Every now and then I wish I had my dog’s life. Given food without having to work for it, getting my belly scratched for doing little more than lying in the middle of a floor. I can’t imagine what it would be like to have such a carefree existence, to be thirsty and, unlike some afternoons these days, desperately crave water and not alcohol.
I feel the same way about trout, whose every day begins with a clear imperative of what needs to be done. As a trout, if I feel too much push from the current, I instinctively move to a calmer spot. If an insect drifts towards me, I eat it. I see a movement on the bank or a shadow on the water, and I swim to a dark cave under a rock or the bank where I know I am safe. I really like those safe places, and can stay there for days; like a dog. I think of nothing if I think anything at all. I also don’t mind being out in the open where, adopting a human perspective for a moment, I can gawk at all the pretty things around me, the peaks and the birds and the trembling green aspen leaves.
The absence of anxiety in my trout brain can not possibly be over-appreciated. There is only the present instant, just breathing and the occasional yummy grasshopper. There are no wars to worry about for my country, home, and son. There are no ubiquitous petty politics to make me wonder if I’m insane. And there’s no TV. Lacking the ability for spoken language, I have no fear of giving offense in spite of kind intentions. I have no capacity to be offended, don’t know what that means.
As I write this, trout around the world are unaware that they are even alive. Having no knowledge of mortality, they are, in a sense, immortal. Sounds like bliss to me.
I suppose one shouldn’t fantasize like this without also addressing the significant drawbacks. How great is it, really, to be a slave to one’s ambient temperature like a trout is? Unless I live in Eagle Rock (Nest) Lake, if I’m a trout in the northern New Mexico winter, I’m barely a pulse. Same in summer, when irrigation causes my stream to run hot. I might seek relief from my low, hot creek in an acequia, only to end up flopping and gasping in the middle of an alfalfa field under the hungry eyes of magpies, raccoons, and house cats.
Being blissfully unaware is empty consolation when motor oil, mine runoff, road salt, or septic tank leakage finds its way into my habitat. Or when delicious pink globs or flashy metal morsels yank me into the air where I can’t breathe. Or when the tantalizing fake insect hooks my lip, makes me swim wind sprints, causes me to suffocate again, all before sending me back home exhausted and injured.
I guess being a trout might not be all it’s cracked up to be.
Fortunately, fishing for trout is. Because where did I get all these silly ideas if not through wading through the creeks and becoming mesmerized by fish going about their business? As simple as their lives must be, it’s still profoundly inspiring to me to watch an animal stick so faithfully to what it was put on this earth to do. There’s a lesson in that: simple is good.

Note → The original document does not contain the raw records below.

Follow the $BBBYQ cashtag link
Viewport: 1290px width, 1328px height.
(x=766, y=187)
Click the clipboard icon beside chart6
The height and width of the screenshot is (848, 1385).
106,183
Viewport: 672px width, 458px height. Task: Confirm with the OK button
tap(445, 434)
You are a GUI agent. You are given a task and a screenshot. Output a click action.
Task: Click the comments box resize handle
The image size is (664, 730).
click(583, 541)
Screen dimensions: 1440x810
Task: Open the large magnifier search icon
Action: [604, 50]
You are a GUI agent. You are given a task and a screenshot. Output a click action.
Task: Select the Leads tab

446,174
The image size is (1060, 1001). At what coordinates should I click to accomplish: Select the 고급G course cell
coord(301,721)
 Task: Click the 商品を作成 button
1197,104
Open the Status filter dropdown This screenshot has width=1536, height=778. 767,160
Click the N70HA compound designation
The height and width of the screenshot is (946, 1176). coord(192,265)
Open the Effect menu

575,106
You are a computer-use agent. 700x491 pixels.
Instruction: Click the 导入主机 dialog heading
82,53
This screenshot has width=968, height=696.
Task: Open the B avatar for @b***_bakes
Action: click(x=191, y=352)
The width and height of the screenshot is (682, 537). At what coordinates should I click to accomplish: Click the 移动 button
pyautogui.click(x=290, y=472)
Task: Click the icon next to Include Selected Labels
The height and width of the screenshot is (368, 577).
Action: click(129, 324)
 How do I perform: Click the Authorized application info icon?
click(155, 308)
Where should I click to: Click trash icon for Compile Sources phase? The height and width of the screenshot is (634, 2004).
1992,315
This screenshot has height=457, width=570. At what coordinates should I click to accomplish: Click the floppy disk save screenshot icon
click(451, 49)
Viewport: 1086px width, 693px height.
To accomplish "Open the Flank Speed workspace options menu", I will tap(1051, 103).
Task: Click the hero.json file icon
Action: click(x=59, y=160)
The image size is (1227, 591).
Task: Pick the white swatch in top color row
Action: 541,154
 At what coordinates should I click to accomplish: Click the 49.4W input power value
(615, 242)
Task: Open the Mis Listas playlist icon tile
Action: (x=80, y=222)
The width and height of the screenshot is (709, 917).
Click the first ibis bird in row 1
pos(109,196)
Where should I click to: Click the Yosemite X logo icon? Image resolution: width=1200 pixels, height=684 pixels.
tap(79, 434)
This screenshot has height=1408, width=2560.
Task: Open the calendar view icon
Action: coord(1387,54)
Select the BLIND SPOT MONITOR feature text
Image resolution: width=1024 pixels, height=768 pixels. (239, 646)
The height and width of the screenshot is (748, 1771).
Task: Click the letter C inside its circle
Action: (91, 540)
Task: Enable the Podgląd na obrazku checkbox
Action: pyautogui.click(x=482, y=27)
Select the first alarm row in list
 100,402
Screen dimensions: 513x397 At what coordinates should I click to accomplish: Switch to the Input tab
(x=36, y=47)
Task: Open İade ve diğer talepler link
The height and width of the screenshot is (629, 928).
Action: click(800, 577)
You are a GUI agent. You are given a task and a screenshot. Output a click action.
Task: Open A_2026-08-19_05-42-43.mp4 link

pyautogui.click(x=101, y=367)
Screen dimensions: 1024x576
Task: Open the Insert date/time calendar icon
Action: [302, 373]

To paraphrase Malaquias Rael, the gift of living in Questa isn’t what is lacking but what is there. “Go look out your door,” I’ll never forget him saying. “You have a millionaire’s view.”
To take it a step further, someone living in Taos County might not be far off base by proposing that he or she already is, to some extent, a trout. Or a beaver or an elk, the mountains, a river, an acequia, or a plate of enchiladas. Everything in this beautiful place comprises us. It is us. We are it.